As a shortage of face masks continues in Japan amid the spread of the new coronavirus originating in China, their prices are shooting up on online flea markets.

Some people are apparently cornering masks at drugstores and other shops and selling them at excessively high prices via online markets that have no regulations regarding resales.

As the coronavirus outbreak drags on, Amazon.com has run out its inventory of regularly priced masks.

In the meantime, large volumes of masks are on sale elsewhere at inflated prices. For example, a pack of seven masks that normally sells for around ¥400 is priced at about ¥4,000 on one such website.

Visiting a drugstore in the city of Osaka, a female corporate worker in her 20s said, “I’m now visiting a fifth store for a pack containing a large number of individually wrapped masks, but I can’t find them anywhere.”

A student from Taiwan in her 20s said she has been asked by her parents to buy masks in Japan and bring them back with her.

“I came to this store because (mask) prices are soaring on internet sites, but I can’t find any,” she said.

__Raw data__.

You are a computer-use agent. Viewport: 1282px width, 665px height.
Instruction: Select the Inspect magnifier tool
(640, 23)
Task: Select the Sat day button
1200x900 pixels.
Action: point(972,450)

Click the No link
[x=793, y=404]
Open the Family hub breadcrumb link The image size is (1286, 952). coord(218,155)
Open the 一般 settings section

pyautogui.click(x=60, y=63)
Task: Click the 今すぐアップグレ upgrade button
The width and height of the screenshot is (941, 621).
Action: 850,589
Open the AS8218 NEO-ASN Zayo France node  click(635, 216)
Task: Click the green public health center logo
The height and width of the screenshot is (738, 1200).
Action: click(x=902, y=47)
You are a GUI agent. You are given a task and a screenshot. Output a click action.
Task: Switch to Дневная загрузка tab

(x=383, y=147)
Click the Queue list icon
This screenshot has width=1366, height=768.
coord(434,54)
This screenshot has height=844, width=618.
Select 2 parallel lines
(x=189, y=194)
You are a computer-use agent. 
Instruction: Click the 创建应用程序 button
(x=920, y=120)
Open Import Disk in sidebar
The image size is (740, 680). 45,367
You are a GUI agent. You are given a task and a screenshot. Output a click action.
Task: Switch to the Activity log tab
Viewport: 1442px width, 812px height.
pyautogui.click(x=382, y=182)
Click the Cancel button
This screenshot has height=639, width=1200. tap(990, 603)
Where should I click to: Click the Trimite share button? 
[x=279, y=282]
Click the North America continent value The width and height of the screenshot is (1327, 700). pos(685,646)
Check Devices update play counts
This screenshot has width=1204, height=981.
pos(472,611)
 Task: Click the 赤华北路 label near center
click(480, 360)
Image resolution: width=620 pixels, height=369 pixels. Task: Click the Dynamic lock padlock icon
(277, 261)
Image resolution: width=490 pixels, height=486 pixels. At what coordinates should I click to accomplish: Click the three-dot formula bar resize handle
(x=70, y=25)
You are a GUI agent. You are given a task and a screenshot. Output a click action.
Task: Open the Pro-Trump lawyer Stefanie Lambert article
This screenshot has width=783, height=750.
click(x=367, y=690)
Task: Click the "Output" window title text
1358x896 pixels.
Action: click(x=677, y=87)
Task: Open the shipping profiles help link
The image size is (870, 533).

__Tasks for this exercise__.
- 1) Translate this sentence from the article on Japan's face mask shortage into Spanish: "A student from Taiwan in her 20s said she has been asked by her parents to buy masks in Japan and bring them back with her."
- 2) In the article on Japan's face mask shortage, what price does one website list for a pack of seven masks?
- 3) Pick up the article on Japan's face mask shortage after its final sentence and keep writing it.

__Responses to the tasks__.
- 1) Una estudiante de Taiwán de veintitantos años dijo que sus padres le han pedido que compre mascarillas en Japón y las lleve consigo al regresar.

- 2) About ¥4,000.

- 3)
Government officials are considering drawing up regulations on resales and other practices on online flea markets.

“The situation needs to be watched carefully,” an official of the Consumer Affairs Agency said.

Kensaku Fukui, a lawyer versed in issues related to product resales, said that sometimes laws are established to ban resales of specific products, such as Olympic tickets, at inflated prices. “But it’s difficult to regulate resales of masks,” he said.

Still, Fukui said that it is very malicious to corner goods and resell during a disease outbreak.

“Measures should be taken, such as stores limiting the number of items each customer can buy and rejecting purchases for the purpose of resale,” he said.